The new solar observatory will help us learn more about the sun’s effects on Earth and near-Earth space by studying the sun in multiple wavelengths (colors) of light over very short timescales. Scientists hope to learn what drives the 11-year sunspot cycle, how the sun’s magnetic field is generated and how the energy from that field is released into space by flares and other eruptions on the sun’s surface. SDO’s pictures will also have better resolution than those taken any other current space observatory.

Yesterday I mentioned how Mars’ retrograde movement to the west is slowly coming to a halt. In three weeks the planet will appear stationery in the sky, anchored just to the left and below the two bright stars Castor and Pollux in Gemini the Twins. Mars resumes its normal eastward motion on March 12 when it begins to track back toward Leo the Lion.

 
This map shows a big chunk of the south-southwestern sky from now into early spring and positions for Mars through the end of April.  Mars spends several more weeks in nearly the same spot before changing direction and moving east (left). Created with Stellarium

 In a blog last month we learned this apparent loop-de-loop Mars makes is a perspective effect that happens whenever our faster planet pulls up alongside and then passes slower Mars. Like one car passing another on a freeway, the car being passed appears to slow down and drop backwards as you pass.

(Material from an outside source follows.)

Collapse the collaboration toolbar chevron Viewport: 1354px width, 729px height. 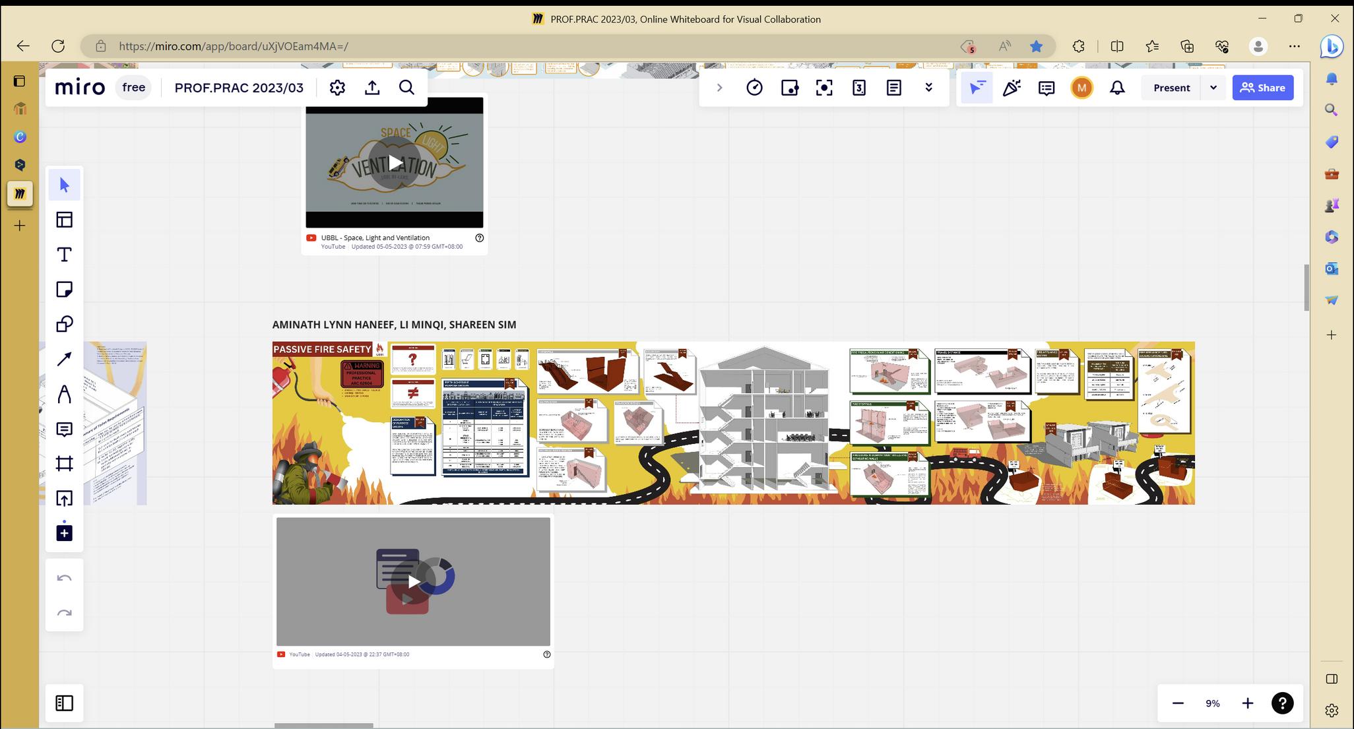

Mars has been "going backwards" since late December. Now that we’ve passed it, the Red Planet will once again start heading east. The NASA diagram (right) helps us visualize Mars’ retrograde loop in step-by-step fashion.

We were at the "c" spot in mid-December and have traveled from d toward e since then. During March and April, we’ll start at e and move toward f. As we pull away from Mars toward g, the planet will quickly shrink in size and fade.

Tomorrow and Sunday morning you can watch the International Space Station (ISS) and Endeavour space shuttle flying near one another in the morning sky.  Yes, two satellites for the price of one! Endeavour has undocked from the ISS in preparation for its return to Earth. Here are Central times for viewing the ISS across northern Minn. / NW Wisc. When I get them, I’ll post separate times for Endeavour. (UPDATE 8 p.m.: No special times for Endeavour. It should be flying very near the ISS.) For pass times for your town, please click HERE and enter your zipcode.

* Saturday morning beginning at 5:53 a.m. A brilliant pass across the north-northeastern sky. 
* Sunday at 6:14 a.m. Another brilliant pass high across the south-southeastern sky.
* Monday at  5:05 a.m. (Bright and low across the south) and again in the southeast only at 6:38 a.m.